# Directions
Restate word for word all of the lines below, with each image left out.

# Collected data
____________________
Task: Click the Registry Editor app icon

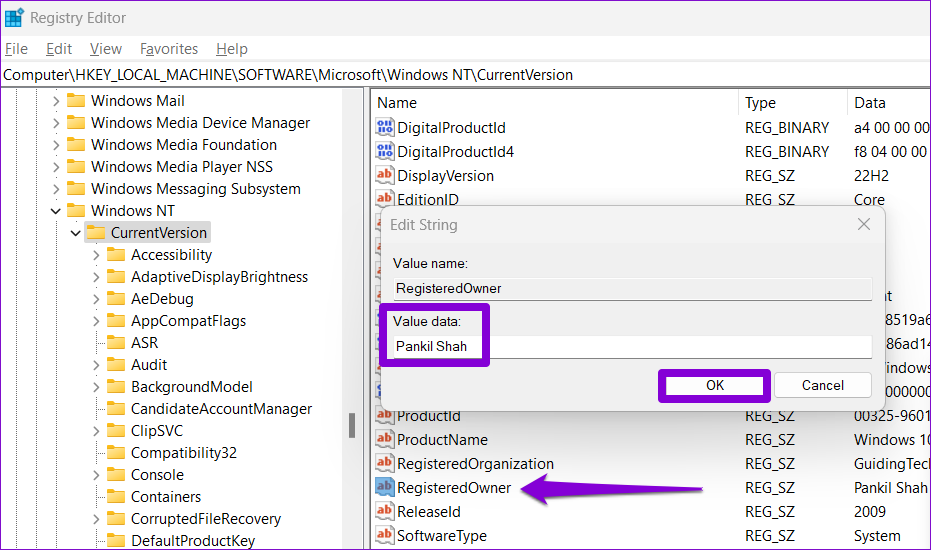Action: [x=14, y=18]
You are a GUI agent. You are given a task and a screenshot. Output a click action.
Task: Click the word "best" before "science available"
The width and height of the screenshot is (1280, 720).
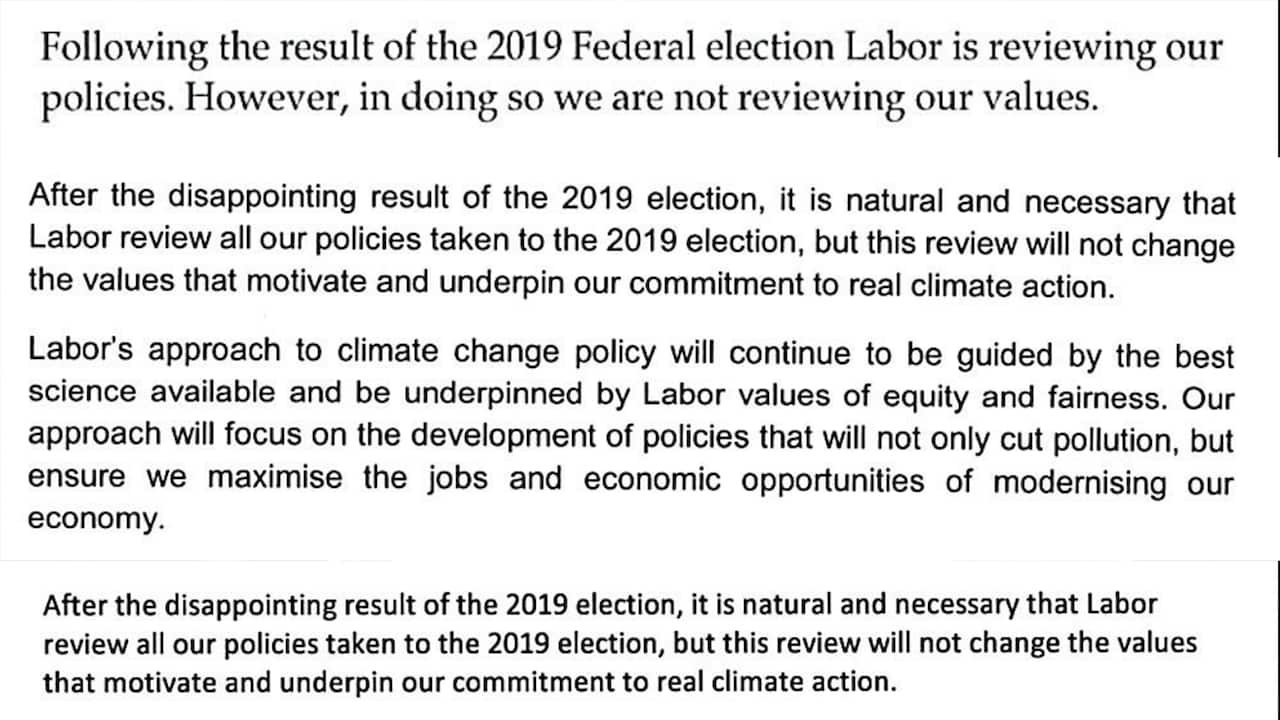click(1204, 356)
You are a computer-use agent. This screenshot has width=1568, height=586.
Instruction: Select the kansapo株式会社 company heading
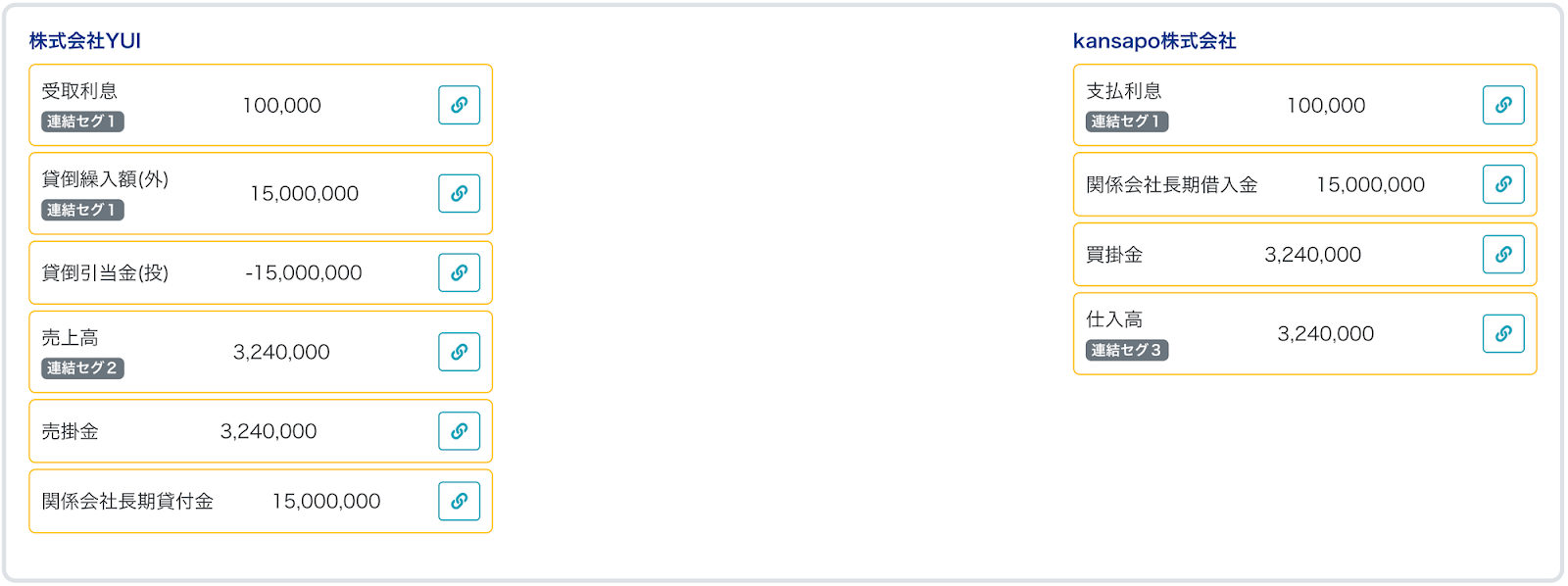pyautogui.click(x=1154, y=41)
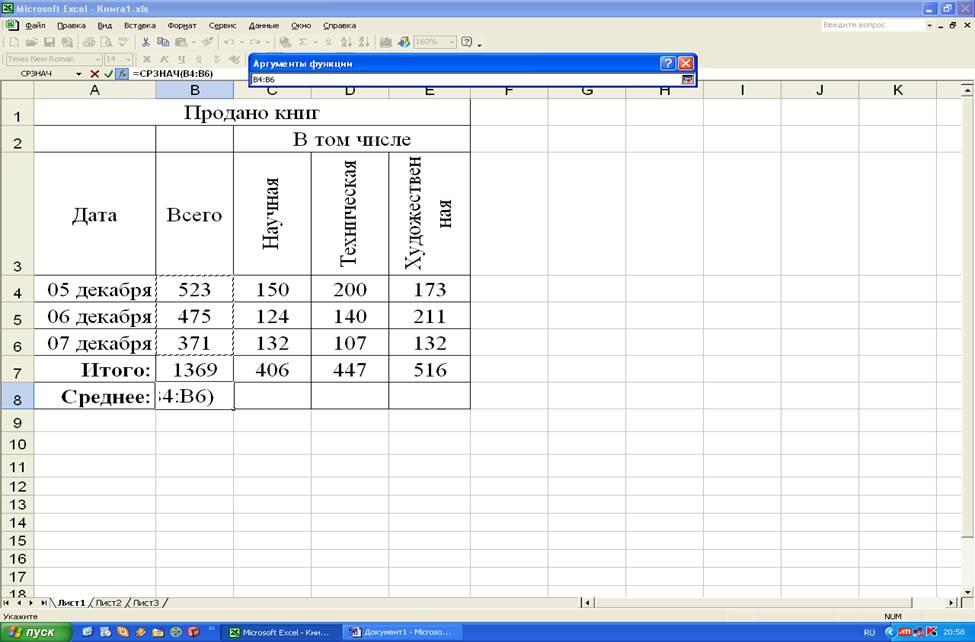
Task: Click the Save disk icon
Action: pyautogui.click(x=49, y=42)
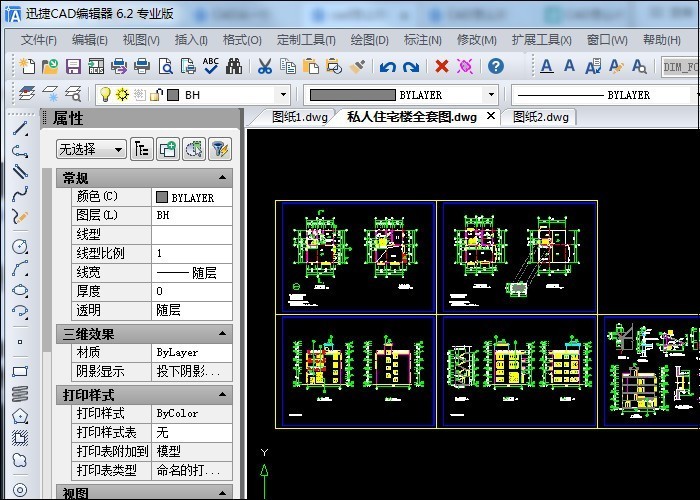Viewport: 700px width, 500px height.
Task: Collapse the 常规 properties section
Action: [222, 178]
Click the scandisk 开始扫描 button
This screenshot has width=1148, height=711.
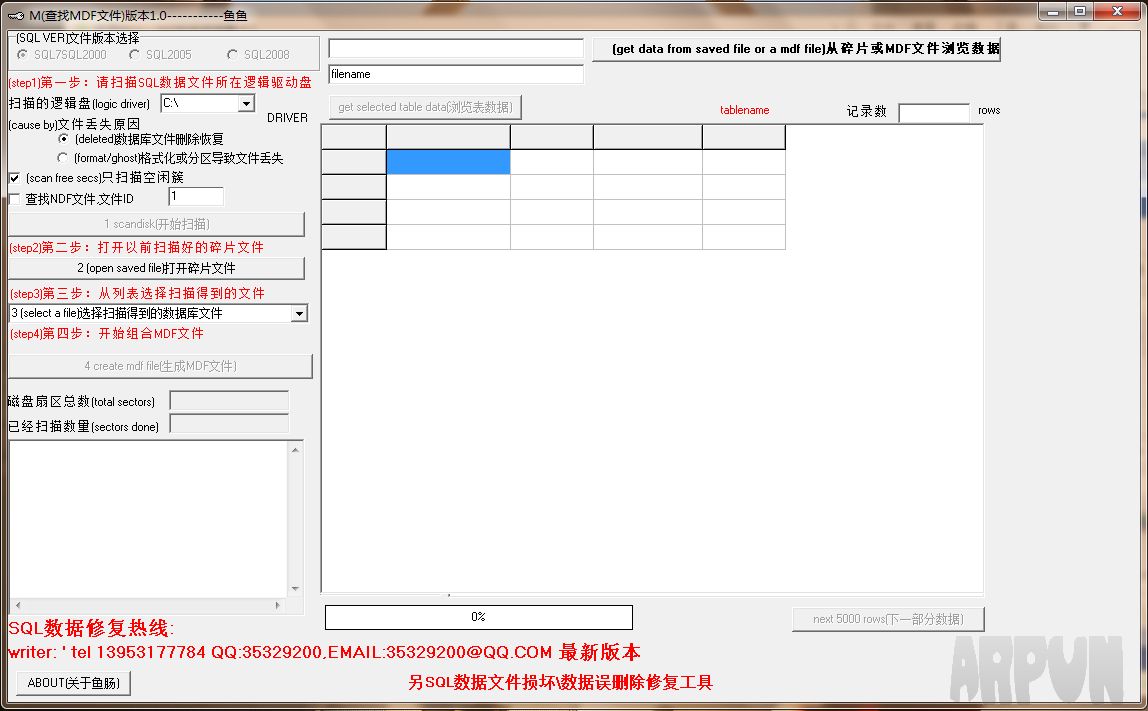[x=158, y=224]
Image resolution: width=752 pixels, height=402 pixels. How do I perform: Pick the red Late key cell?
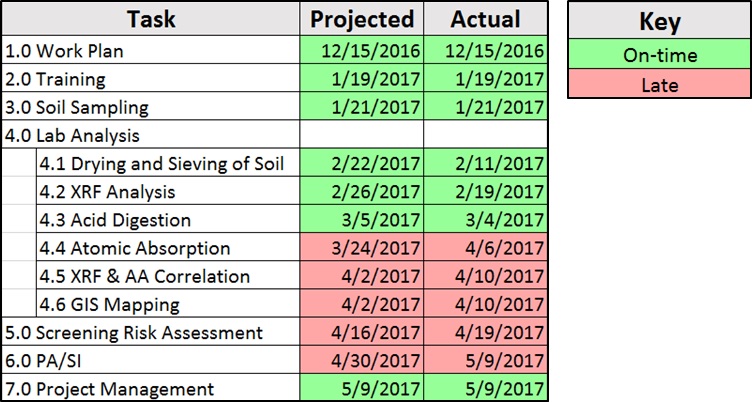(x=658, y=85)
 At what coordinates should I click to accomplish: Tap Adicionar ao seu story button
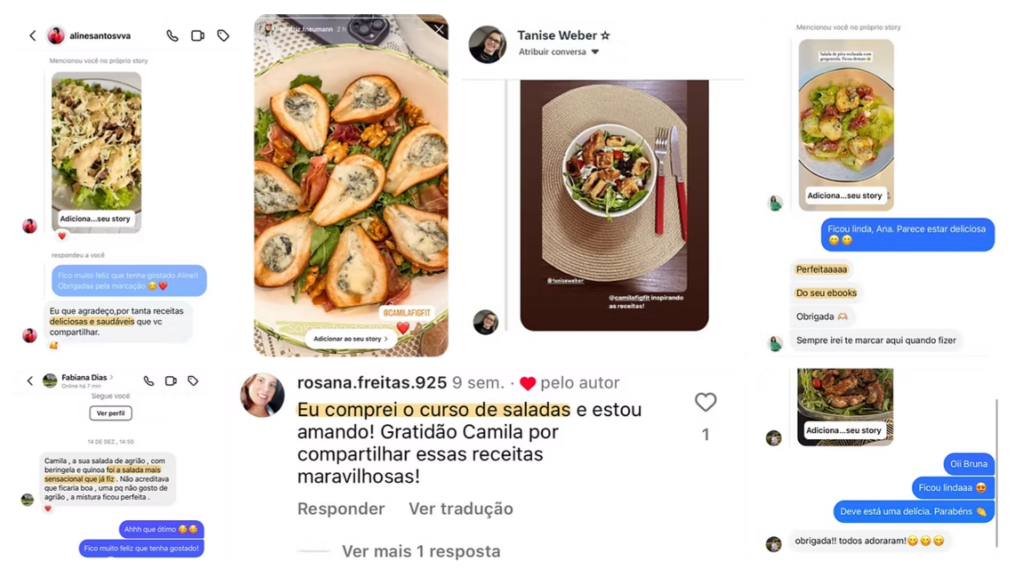351,339
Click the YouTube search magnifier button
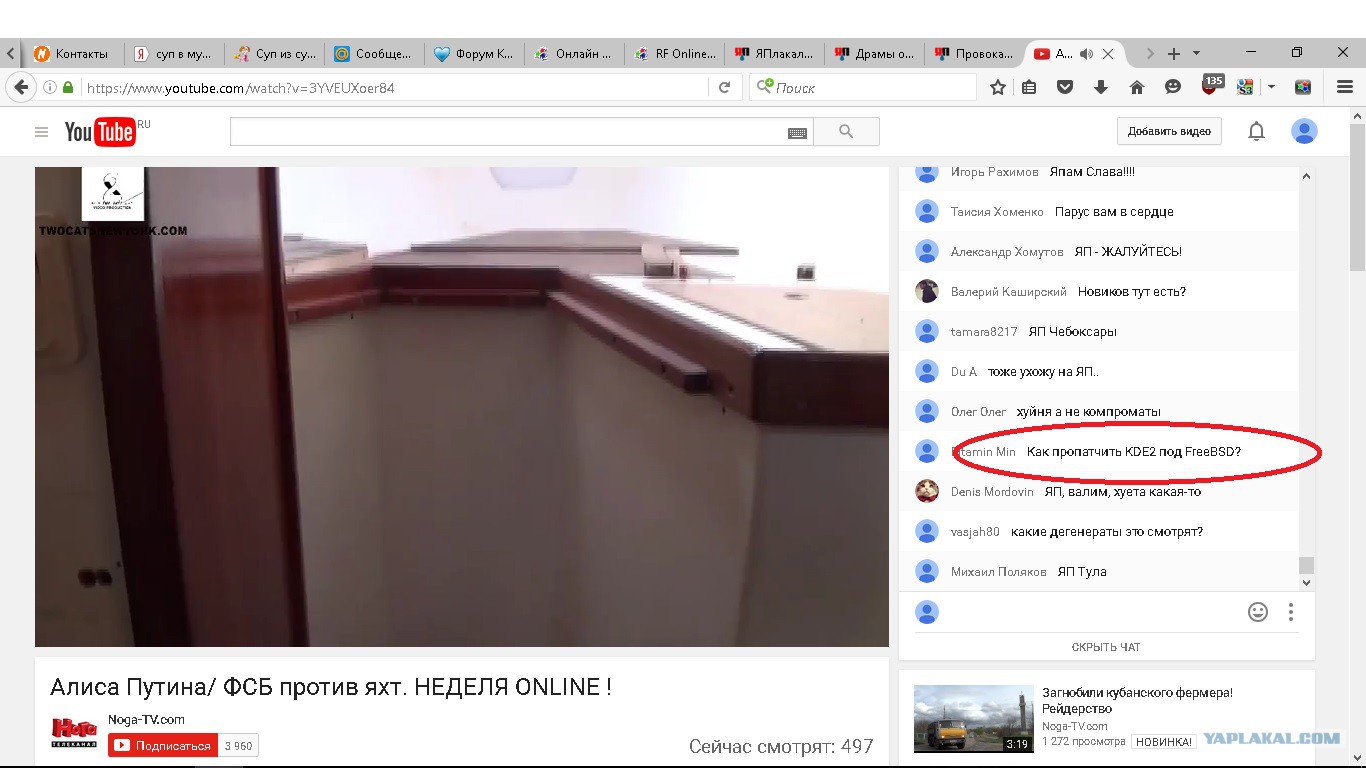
____________________
# Task answer
Task: Click the Registry Editor app icon

Action: [x=14, y=18]
You are a GUI agent. You are given a task and a screenshot. Output a click action.
Task: Click the word "best" before "science available"
The width and height of the screenshot is (1280, 720).
click(1204, 356)
You are a computer-use agent. This screenshot has width=1568, height=586.
Instruction: Select the kansapo株式会社 company heading
pyautogui.click(x=1154, y=41)
Task: Click the Save disk icon
Action: pyautogui.click(x=49, y=42)
Viewport: 700px width, 500px height.
Task: Collapse the 常规 properties section
Action: [222, 178]
Click the scandisk 开始扫描 button
This screenshot has width=1148, height=711.
[x=158, y=224]
Image resolution: width=752 pixels, height=402 pixels. How do I perform: Pick the red Late key cell?
(x=658, y=85)
 At what coordinates should I click to accomplish: Tap Adicionar ao seu story button
351,339
Click the YouTube search magnifier button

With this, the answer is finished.